*Given instruction A*
In the patent extract, which two modules within control parameter software module 304 are named as additional related features?

** Begin Extract **

In some embodiments, additional analysis may be conducted via UPLs
by accessing the UPLs and electronically analyzing selected control
parameters to determine new parameter values to optimize product
performance.
[0102] An example of a UPL screen by which unit parameters may be
viewed and searched is illustrated in FIG. 28. Parameters can be
selected for viewing based on a variety of features, including but
not limited to model, market feature, component, requisition and
the like. Parameter lists such as a UPL can also be viewed in the
context of different bill-of-materials (BOM) views, such as the
engineering and/or manufacturing BOM views previously
described.
[0103] Another example of a feature that may be provided on the
unit-specific level involves the implementation and management of a
control units change order (CUCO), such as may be implemented by
software module 2210 of FIG. 22. Coordination of CUCOs is similar
to the coordination of CCOs described previously for changing
master control parameters. However, CUCOs are concerned with
changing the parameters only for a particular set of one or more
product units. An exemplary interface through which a user may
submit a CUCO for subsequent processing is shown in FIG. 29. An
exemplary flow chart of steps that may be involved in coordinating
a CUCO for specific units is shown in FIG. 33. In FIG. 33,
requisition or other designated entity within an organization
creates a CUCO in step 3302. All units that are affected by the
CUCO are identified or added to the CUCO in step 3304. A data
structure for storing the actual requested changes, i.e., control
parameter markups, is created in step 3306, and the actual
parameter changes are made in the parameter markups in step 3308.
The parameter markups are associated with affected units in step
3310, at which point the CUCO may be promoted and released within
the PLM system. Parameter changes may then be updated to the units
in step 3314, resulting in automated change of the hardware
operation at the unit level in accordance with the functionality
dictated by the parameter changes. Optional CUCO approval or
validation may also optionally occur within the process depicted in
FIG. 33.
[0104] Referring again to FIG. 22, additional related features that
may be provided within control parameter software module 304
include a notification and communication module 2212 and a
reporting and alerts module 2214. In general, such modules 2212
and/or 2214 may be responsible for implementing a step of sending
an electronic notification to selected system users when selected
aspects of the control parameter definitions, control parameter
values and database relationships between the parameter values and
the database relationships are changed in the system. Modules 2212
and 2214 may be separate or integrated as a single communication
module within the control parameter system 304. Automated
notifications can be implemented based on predetermined significant
parameter events throughout the lifecycle of a product. Such
notifications may include automated comparisons of expected versus
actual data, automated comparisons of design versus actual
settings, and comparisons using product specific parameters.
Inconsistencies between unit feedback and expected parameter values
set within a PLM system may be flagged as alerts for follow-up
within a notification. Histories of parameter changes may be
provided to trace the evolution of control parameters from creation
to changes to implementation and to updating. Reporting may also be
available on marketing feature linkage within the system, allowing
greater visibility to parameter application. Still further
communication features may be provided as a result of
electronically tracking control parameters during the lifecycle of
a product. As such, selected reports may indicate parameter status
as defined relative to the particular present lifecycle of a
product. Exemplary lifecycles may include but are not limited to
product states including new product introduction (NPI) creation,
requisition application, commission implementation, and operational
feedback.

** End Extract **
** Begin Data excerpts **

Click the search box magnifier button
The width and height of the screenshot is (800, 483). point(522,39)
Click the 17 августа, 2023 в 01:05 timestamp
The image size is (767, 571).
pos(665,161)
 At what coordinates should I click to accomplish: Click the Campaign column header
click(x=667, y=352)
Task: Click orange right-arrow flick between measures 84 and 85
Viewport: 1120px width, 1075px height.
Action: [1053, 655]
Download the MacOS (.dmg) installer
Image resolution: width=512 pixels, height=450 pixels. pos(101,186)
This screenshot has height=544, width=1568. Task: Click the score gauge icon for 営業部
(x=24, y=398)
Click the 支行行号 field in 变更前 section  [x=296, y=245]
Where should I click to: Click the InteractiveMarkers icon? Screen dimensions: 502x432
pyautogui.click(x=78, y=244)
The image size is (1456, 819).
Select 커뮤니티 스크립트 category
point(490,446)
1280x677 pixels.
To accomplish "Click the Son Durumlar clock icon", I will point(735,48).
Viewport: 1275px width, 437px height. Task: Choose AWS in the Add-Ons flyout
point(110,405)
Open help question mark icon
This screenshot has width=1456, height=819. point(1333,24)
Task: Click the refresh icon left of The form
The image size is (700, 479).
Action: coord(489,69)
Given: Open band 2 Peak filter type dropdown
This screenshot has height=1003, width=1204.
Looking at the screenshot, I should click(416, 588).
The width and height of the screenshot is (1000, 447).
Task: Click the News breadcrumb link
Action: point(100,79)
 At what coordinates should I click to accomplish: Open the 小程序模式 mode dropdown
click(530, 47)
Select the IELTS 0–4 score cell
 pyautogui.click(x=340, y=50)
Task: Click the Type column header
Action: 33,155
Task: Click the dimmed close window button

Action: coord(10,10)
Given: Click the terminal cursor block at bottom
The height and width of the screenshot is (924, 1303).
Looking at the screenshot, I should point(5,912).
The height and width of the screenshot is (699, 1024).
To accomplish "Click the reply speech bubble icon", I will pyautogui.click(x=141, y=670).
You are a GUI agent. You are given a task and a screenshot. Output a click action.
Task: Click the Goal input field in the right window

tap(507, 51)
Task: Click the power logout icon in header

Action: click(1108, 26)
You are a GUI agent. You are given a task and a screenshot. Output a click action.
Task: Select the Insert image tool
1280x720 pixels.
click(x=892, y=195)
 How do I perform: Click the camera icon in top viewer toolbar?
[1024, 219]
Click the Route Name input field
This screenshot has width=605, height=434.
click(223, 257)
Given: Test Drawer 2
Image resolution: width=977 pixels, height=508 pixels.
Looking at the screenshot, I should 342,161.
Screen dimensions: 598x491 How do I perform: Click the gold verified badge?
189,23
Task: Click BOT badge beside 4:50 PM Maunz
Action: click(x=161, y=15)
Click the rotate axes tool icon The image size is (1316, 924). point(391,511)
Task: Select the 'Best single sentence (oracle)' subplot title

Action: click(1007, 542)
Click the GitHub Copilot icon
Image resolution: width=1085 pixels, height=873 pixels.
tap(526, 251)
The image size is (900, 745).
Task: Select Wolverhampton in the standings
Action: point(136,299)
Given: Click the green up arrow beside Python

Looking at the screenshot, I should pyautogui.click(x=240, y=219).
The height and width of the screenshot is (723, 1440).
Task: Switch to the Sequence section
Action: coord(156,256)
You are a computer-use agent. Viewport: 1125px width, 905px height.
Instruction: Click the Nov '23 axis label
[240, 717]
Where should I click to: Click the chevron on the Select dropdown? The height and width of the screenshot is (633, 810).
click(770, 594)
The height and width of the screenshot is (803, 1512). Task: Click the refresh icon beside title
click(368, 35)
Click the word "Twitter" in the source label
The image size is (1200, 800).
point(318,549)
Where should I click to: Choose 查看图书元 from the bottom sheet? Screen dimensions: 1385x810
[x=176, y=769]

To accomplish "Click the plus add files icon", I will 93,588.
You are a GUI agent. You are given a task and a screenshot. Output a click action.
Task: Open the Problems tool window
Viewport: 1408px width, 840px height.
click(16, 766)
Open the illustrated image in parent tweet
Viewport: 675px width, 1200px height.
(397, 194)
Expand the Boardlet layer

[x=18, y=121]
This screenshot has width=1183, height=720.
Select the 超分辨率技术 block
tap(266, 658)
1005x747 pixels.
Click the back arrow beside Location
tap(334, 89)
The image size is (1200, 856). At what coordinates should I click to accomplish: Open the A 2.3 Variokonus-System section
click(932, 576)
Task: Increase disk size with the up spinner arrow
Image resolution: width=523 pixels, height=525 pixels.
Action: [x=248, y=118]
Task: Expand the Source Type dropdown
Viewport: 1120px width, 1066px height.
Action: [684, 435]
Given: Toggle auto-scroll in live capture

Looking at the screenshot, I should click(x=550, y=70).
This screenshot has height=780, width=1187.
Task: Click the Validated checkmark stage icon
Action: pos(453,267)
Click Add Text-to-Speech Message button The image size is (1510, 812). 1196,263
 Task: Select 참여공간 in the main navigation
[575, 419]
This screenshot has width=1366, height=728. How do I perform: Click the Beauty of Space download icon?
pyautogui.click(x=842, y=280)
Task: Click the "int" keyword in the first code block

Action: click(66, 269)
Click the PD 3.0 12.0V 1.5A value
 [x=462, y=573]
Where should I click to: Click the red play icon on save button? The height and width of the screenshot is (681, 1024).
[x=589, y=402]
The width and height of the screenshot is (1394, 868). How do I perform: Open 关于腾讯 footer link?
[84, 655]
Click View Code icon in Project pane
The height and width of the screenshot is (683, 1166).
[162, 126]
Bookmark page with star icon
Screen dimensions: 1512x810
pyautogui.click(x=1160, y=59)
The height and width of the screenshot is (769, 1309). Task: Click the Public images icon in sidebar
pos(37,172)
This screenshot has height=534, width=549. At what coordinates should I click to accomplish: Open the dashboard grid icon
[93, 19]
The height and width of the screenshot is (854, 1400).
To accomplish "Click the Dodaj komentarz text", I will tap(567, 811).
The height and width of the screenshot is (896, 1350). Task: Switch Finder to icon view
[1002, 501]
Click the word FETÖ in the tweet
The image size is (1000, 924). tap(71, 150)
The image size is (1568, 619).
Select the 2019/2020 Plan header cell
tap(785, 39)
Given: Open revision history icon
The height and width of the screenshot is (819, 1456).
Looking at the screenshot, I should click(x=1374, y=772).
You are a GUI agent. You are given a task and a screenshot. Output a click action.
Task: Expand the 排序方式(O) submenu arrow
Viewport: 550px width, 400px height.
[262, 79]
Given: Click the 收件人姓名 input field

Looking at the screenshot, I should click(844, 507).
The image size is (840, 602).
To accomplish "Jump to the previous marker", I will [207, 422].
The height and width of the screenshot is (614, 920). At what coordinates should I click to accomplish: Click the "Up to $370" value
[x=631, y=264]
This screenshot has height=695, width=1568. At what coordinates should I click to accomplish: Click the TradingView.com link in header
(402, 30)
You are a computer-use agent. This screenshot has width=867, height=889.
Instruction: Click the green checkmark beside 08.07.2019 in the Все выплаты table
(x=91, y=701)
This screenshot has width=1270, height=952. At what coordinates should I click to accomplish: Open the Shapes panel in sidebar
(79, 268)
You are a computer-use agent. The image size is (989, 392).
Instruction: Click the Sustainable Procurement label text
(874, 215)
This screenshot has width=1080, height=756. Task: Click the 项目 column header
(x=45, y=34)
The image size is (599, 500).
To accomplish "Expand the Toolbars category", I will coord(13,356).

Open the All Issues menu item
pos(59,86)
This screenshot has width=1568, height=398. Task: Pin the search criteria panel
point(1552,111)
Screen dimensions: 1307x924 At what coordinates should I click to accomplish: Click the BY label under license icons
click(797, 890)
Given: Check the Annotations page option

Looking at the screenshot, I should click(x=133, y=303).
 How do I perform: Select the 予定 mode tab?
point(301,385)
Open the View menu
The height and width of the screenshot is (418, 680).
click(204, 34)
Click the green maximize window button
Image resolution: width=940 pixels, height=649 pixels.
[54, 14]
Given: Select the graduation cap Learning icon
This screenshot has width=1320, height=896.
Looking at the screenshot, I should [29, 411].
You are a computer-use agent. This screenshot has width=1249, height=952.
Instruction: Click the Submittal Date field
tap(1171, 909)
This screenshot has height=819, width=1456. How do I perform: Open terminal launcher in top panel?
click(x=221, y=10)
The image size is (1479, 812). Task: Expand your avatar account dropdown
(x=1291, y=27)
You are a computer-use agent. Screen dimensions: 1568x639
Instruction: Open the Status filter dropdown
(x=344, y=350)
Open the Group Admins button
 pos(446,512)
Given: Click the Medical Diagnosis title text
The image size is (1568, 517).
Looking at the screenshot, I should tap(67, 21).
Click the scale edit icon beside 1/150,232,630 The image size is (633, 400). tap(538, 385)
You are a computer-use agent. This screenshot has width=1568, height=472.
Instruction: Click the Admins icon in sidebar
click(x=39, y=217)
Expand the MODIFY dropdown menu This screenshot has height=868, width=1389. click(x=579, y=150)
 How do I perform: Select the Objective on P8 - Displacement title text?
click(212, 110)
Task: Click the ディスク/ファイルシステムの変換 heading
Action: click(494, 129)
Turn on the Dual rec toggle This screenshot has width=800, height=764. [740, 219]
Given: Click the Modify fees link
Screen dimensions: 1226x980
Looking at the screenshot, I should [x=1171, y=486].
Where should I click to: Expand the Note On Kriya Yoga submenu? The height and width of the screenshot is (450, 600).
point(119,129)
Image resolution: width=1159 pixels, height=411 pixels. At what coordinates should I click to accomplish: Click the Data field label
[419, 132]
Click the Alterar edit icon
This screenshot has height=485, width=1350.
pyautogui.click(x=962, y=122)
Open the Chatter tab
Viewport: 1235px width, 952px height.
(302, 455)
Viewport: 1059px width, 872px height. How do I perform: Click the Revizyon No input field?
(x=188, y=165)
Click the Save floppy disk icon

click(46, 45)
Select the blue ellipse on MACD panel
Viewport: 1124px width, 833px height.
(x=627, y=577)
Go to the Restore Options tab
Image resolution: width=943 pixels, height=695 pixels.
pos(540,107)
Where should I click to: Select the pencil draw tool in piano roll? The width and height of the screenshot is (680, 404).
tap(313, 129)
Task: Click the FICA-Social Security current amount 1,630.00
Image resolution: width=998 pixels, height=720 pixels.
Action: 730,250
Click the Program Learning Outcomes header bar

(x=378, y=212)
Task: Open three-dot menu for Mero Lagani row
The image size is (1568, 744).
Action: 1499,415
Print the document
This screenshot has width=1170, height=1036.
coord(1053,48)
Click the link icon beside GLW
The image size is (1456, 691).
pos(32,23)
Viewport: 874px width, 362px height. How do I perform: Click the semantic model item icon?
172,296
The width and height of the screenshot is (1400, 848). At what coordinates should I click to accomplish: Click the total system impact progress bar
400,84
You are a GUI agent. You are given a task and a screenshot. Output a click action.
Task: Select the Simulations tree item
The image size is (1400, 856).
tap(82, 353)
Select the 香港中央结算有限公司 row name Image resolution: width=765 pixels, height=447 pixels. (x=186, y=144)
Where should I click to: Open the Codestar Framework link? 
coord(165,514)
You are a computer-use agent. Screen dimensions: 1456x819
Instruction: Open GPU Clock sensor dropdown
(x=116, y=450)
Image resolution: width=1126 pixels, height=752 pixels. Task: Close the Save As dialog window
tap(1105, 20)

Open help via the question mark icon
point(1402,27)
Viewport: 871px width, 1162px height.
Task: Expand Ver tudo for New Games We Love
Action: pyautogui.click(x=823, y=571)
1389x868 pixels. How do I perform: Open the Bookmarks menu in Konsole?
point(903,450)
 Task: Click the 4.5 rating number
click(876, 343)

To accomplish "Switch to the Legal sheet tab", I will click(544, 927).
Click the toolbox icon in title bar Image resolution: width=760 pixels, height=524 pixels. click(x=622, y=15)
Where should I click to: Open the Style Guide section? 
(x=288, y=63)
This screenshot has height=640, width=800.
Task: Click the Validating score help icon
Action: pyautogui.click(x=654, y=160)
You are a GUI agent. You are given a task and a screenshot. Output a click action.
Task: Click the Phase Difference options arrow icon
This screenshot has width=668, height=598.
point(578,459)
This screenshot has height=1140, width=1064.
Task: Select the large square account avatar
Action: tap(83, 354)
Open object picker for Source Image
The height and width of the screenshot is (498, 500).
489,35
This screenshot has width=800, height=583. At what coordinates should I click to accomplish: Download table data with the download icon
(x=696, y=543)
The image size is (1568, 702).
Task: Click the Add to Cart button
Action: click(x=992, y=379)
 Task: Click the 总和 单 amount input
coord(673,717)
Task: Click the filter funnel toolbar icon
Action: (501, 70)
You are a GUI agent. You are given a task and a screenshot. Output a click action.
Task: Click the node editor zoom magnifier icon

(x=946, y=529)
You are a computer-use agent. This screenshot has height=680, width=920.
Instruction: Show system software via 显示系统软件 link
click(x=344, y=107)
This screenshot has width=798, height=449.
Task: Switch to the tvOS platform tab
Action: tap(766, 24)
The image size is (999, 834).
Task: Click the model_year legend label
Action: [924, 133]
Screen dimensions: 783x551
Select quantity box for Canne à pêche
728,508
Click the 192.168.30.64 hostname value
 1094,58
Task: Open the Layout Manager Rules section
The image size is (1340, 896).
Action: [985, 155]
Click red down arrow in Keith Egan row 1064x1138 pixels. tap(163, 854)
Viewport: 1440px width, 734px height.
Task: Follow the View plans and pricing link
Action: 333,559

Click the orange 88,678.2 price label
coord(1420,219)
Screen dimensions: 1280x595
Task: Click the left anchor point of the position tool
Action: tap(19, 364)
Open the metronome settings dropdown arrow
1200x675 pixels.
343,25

** End Data excerpts **

*Given instruction B*
Rewrite the rows from the line containing "I will 93,588." down to the line containing "click(16, 766)", replacing "tool window" with "panel" and leaving everything else unchanged. Return only those lines.

*Expected output A*
A notification and communication module 2212 and a reporting and alerts module 2214.

*Expected output B*
To accomplish "Click the plus add files icon", I will 93,588.
You are a GUI agent. You are given a task and a screenshot. Output a click action.
Task: Open the Problems panel
Viewport: 1408px width, 840px height.
click(16, 766)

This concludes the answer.